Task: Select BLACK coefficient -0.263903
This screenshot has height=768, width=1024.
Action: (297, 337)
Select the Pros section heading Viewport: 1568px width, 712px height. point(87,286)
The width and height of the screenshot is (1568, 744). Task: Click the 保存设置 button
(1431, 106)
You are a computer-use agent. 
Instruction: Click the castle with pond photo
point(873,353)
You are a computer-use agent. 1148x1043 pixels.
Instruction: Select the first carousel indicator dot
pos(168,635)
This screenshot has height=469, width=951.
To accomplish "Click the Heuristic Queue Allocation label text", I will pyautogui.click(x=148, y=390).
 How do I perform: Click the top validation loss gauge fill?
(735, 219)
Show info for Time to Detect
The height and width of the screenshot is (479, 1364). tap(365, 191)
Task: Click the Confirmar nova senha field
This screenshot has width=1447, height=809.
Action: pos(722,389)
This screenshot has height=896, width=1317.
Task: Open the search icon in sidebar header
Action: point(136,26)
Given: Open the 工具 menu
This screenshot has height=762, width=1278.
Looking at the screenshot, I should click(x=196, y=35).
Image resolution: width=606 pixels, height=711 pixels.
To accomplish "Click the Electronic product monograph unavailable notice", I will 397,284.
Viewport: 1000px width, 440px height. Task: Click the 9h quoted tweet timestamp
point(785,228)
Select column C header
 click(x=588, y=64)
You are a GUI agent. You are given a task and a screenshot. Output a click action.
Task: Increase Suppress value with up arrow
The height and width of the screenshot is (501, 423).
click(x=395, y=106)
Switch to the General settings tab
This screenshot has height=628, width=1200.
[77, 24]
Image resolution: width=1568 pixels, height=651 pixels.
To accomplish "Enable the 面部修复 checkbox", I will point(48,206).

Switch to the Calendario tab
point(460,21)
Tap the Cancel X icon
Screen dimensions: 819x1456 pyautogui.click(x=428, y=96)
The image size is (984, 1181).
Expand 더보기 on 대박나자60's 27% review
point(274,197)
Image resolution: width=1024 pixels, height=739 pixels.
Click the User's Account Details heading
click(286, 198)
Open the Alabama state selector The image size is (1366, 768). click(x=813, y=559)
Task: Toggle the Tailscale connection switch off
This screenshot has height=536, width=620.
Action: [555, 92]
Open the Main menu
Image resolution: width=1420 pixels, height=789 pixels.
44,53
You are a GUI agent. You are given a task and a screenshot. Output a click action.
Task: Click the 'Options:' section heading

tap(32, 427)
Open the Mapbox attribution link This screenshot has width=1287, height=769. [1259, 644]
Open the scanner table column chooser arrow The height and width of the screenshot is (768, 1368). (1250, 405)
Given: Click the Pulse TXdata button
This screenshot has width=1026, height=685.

=-=-=-=-=

:: Exercise details ::
Go through the records and work out how many lines contain the string "agent". The answer should be that number alone.

:: Answer space ::
4